• **REQUIREMENT**: Below is a listing. Gather each line of it that contains "right".

• **MATERIAL PROVIDED**:
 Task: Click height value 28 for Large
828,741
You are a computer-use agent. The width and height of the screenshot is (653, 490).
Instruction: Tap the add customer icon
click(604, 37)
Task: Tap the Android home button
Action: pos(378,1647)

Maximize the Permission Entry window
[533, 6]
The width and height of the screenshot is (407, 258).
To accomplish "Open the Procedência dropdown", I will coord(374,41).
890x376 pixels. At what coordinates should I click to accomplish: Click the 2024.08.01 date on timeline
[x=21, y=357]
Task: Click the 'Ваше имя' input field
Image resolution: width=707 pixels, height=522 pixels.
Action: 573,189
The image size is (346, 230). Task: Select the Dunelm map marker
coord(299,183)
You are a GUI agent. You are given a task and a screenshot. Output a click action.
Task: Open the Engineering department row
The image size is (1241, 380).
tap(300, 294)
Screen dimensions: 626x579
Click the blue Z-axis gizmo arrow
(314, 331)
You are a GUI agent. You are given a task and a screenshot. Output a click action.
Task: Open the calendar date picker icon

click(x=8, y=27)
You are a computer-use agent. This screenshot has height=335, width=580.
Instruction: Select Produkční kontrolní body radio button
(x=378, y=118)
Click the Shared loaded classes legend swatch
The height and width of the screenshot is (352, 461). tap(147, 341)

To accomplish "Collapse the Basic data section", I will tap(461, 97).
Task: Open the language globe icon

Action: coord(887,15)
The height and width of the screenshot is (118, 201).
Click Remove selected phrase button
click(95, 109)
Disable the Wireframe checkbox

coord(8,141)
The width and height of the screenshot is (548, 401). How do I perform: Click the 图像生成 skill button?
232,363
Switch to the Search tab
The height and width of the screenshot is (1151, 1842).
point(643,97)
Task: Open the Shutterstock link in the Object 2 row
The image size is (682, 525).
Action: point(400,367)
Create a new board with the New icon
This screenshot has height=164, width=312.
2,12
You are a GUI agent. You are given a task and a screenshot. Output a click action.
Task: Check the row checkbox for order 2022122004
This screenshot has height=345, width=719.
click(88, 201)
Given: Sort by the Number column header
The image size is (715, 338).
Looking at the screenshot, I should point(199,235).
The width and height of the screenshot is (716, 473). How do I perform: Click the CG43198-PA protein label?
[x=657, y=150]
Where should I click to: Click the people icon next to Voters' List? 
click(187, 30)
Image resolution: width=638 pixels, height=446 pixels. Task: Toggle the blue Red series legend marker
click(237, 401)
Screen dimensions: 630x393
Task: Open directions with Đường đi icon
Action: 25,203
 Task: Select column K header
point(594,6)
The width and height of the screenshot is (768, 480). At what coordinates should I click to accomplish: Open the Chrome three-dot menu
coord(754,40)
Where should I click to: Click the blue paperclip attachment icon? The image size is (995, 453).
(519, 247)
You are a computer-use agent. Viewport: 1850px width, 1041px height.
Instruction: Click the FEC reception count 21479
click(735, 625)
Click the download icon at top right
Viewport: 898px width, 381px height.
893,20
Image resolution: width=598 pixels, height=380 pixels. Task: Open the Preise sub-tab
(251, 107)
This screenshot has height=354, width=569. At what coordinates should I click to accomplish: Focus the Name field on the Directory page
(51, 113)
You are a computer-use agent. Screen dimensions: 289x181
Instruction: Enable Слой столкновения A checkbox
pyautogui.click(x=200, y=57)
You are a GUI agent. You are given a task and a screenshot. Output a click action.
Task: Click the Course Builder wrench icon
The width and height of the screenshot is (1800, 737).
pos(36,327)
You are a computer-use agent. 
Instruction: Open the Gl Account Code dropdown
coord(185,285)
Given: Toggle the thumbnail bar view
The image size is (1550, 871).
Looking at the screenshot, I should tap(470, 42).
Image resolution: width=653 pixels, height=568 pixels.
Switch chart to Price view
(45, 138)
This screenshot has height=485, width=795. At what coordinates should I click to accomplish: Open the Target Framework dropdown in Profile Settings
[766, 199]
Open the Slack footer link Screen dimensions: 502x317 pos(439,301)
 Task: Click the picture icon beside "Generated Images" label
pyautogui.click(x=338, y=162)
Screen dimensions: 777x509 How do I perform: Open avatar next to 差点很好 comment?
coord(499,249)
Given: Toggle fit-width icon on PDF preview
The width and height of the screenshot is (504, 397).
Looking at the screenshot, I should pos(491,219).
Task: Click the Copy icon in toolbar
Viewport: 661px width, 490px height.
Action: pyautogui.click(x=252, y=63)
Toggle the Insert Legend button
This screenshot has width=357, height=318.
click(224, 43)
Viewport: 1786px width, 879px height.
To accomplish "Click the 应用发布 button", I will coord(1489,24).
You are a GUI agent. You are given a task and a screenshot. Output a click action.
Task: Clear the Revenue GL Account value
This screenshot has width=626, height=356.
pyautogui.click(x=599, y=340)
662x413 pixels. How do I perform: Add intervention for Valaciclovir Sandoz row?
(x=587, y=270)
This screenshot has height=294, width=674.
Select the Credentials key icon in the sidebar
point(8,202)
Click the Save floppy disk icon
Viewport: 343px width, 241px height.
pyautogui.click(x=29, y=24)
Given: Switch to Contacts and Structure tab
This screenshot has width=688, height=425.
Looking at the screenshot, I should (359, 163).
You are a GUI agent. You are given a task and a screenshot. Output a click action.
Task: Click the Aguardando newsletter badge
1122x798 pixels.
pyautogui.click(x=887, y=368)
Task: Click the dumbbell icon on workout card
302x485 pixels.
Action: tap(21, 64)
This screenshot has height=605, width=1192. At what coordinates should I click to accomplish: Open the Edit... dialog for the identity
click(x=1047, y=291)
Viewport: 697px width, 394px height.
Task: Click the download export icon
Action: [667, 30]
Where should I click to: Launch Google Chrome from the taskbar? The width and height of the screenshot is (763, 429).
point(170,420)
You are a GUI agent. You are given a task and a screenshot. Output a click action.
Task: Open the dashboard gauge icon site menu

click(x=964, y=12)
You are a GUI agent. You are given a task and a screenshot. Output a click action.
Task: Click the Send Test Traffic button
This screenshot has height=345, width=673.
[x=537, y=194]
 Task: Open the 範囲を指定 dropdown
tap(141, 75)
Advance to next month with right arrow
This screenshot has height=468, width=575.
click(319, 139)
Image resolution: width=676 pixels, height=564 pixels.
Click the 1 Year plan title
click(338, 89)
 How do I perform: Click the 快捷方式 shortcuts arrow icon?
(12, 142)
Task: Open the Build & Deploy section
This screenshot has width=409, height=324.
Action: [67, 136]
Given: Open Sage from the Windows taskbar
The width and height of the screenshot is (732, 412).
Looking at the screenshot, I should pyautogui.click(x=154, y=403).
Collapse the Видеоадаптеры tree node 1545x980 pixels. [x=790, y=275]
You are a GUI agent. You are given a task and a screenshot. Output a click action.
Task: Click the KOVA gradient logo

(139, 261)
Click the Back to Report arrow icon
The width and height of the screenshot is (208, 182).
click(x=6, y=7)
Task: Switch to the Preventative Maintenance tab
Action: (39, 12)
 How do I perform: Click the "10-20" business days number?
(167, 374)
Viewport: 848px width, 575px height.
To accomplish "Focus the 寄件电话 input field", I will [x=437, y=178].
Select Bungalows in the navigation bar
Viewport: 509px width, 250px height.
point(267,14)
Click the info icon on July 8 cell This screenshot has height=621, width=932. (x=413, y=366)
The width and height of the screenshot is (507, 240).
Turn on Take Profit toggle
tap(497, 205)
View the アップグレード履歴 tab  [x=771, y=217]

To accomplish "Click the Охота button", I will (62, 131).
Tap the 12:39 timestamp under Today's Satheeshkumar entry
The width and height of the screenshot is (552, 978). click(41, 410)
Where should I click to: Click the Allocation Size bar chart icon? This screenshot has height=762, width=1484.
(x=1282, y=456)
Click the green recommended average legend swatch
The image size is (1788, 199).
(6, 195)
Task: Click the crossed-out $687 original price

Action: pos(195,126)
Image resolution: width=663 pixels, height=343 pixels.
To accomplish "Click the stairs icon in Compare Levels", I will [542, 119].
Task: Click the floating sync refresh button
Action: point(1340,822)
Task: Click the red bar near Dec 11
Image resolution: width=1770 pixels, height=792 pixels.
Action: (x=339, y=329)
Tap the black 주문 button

• **SOLUTION FOR THIS EXERCISE**:
Click the download icon at top right
Advance to next month with right arrow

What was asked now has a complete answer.